We need to catch her before she makes it to the wall! Caden cried.
Iolaire shifted its weight in his chest so its head was down and wings outstretched as if that would make him more aerodynamic. He wasn’t sure if it did have some effect, but he was running faster. Caden almost laughed with the joy of this incredible physicality that he had never known.
He flew around another corner and he saw that Landry was already at the end of the throughway between the two buildings--a furniture store on his left and a bookstore on his right if he remembered correctly--and about to cross the road to where the wall stretched up and up and up towards where High Reach sat.
She’s getting away, Iolaire!
His Spirit let out a breath of ice and Caden realized what he needed to do. He kept moving, but he sent a blast of icy breath, not at Landry’s back, but at her feet. Ice coated the cracked sidewalk that she’d burst out upon. Her feet went out from underneath her. She nearly spun in a circle before she hit the ground with a painful thud. Caden winced, but she immediately was trying to scrabble to her feet again and take off towards the wall.
He drew in another breath and coated her with an icy blanket that held her in place. Everything but her head was covered in ice. It was the same thing that he’d done to the bombers. But unlike them, she fought wildly and with the strength of a Hydra Shifter. He saw her head whipping back and forth. The ice creaked all around her. Caden sent another breath that added an additional ice layer, stopping the creaking.
He slowed nearly to a stop as he reached her. He walked calmly around her frozen form so that he could see her face. Her lips were writhed back from her teeth in a silent snarl. Her eyes were full of rageful nightshine. She hissed at him when she caught sight of him. He realized it wasn’t just a hiss when Iolaire hooted excitedly and a mist seethed through her clenched teeth. Caden hopped back a step and, like he had in the bedroom, blew the fear gas away. Landry’s hair also flew back and ice crystals formed on the strands.
“Don’t do that again! Or I’ll just put a nice little ice mask over your mouth!” Caden warned.
She glared at him, but no more gas left her now closed lips.
“Now that’s better,” he said. “That was a nice little game of cat and mouse we played there.”
He knew he should shift, snatch Landry off the sidewalk in her frozen cocoon and head back to Valerius and Illarion.
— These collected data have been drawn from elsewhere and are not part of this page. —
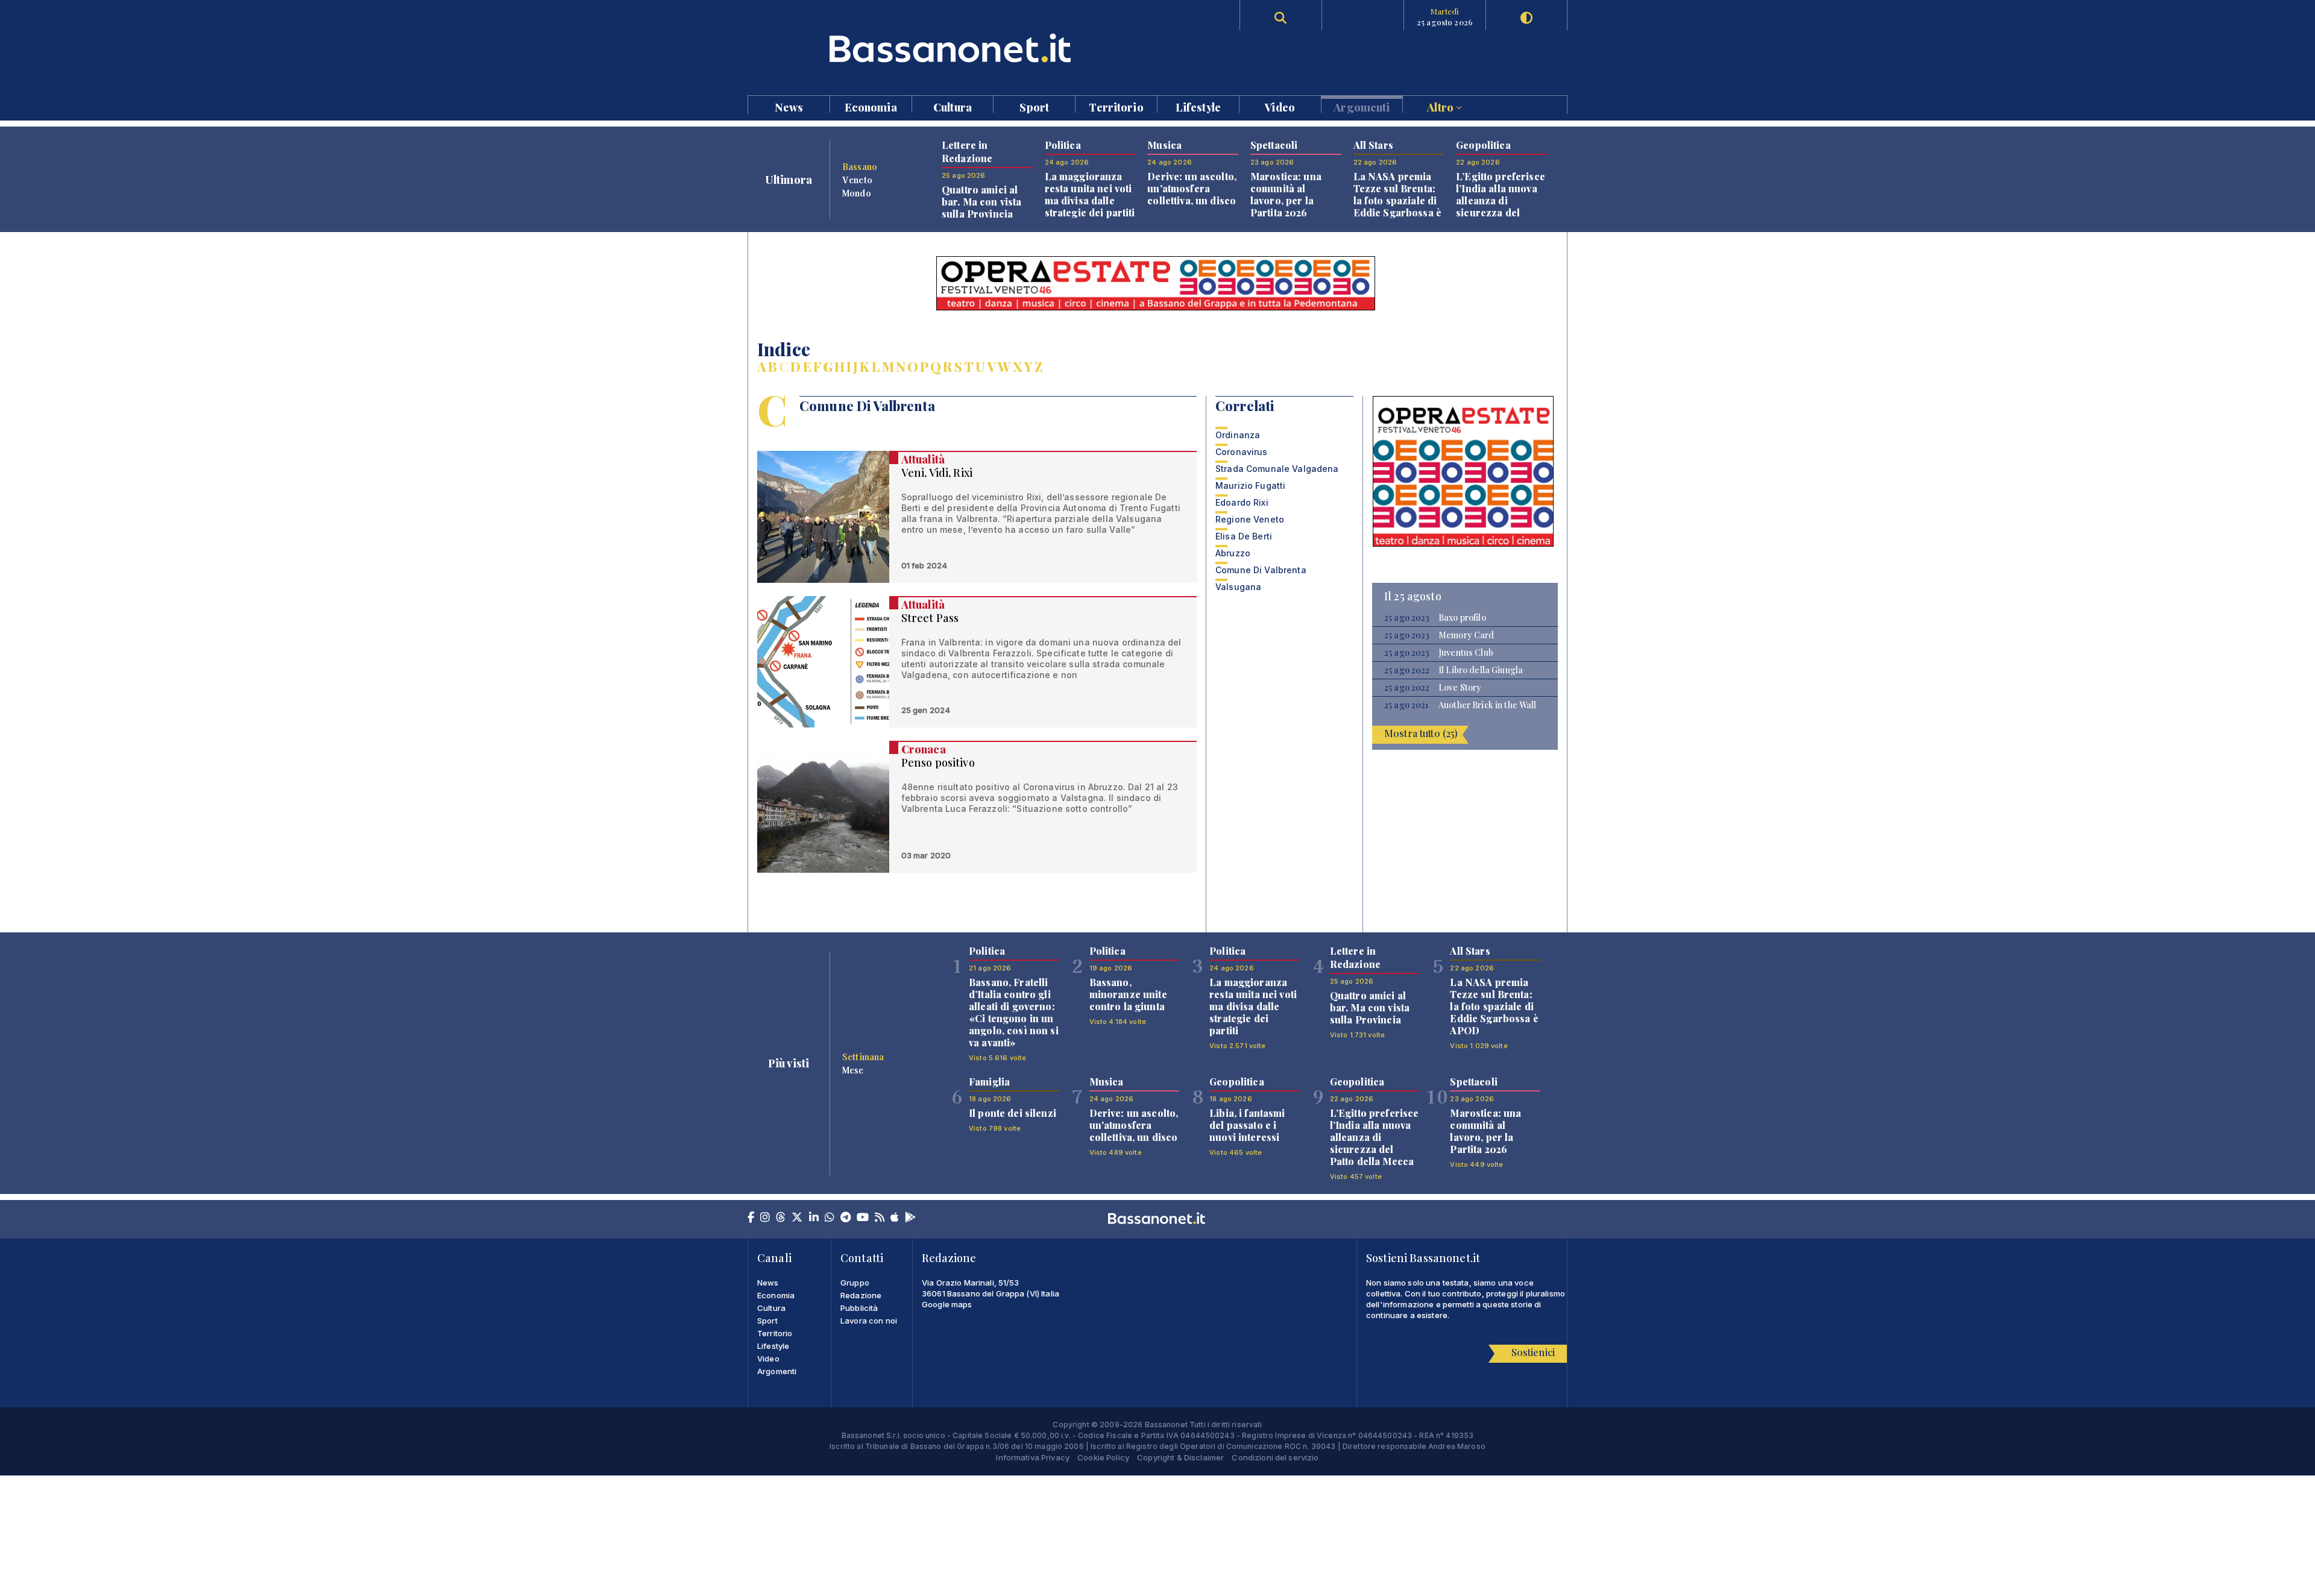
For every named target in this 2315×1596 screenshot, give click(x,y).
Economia (871, 106)
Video (1280, 106)
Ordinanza (1237, 435)
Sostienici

But he wanted a minute to talk to her without her brothers there. He wanted to know if there was any part of Landry still inside of this body.
Please let there be!
“Landry? Landry? Can you hear me?” he asked, as he studied her eyes between the oily strands of hair.
Landry’s eyes changed from distrustful to wide and limpid. “C-Caden, is that you? Oh, my God! What’s going on? Where am I? Am I--I in ice?”
Iolaire let out a concerned hoot. It didn’t know if this really was Landry or not. Caden didn’t respond. He was looking into her eyes. The voice was right. Not like the other mocking voice she had used in the bedroom. But, then again, the Behemoth had been able to mimic her normal voice before switching to its own version.
“C-Caden, why aren’t you saying anything?! You have to help me out of here!” She cried and weakly struggled against the ice restraints. “I-I’m going to f-f-freeze!”
“I don’t think so,” Caden said softly. “Even if you were human you wouldn’t freeze, but you’re a Shifter now so I doubt you’d even feel the cold.”
“A-a Shifter? Caden, are you crazy?” Landry cried. “It’s me! Landry! I’m as human--as human as--”
“So you don’t remember going through the wall?” he asked.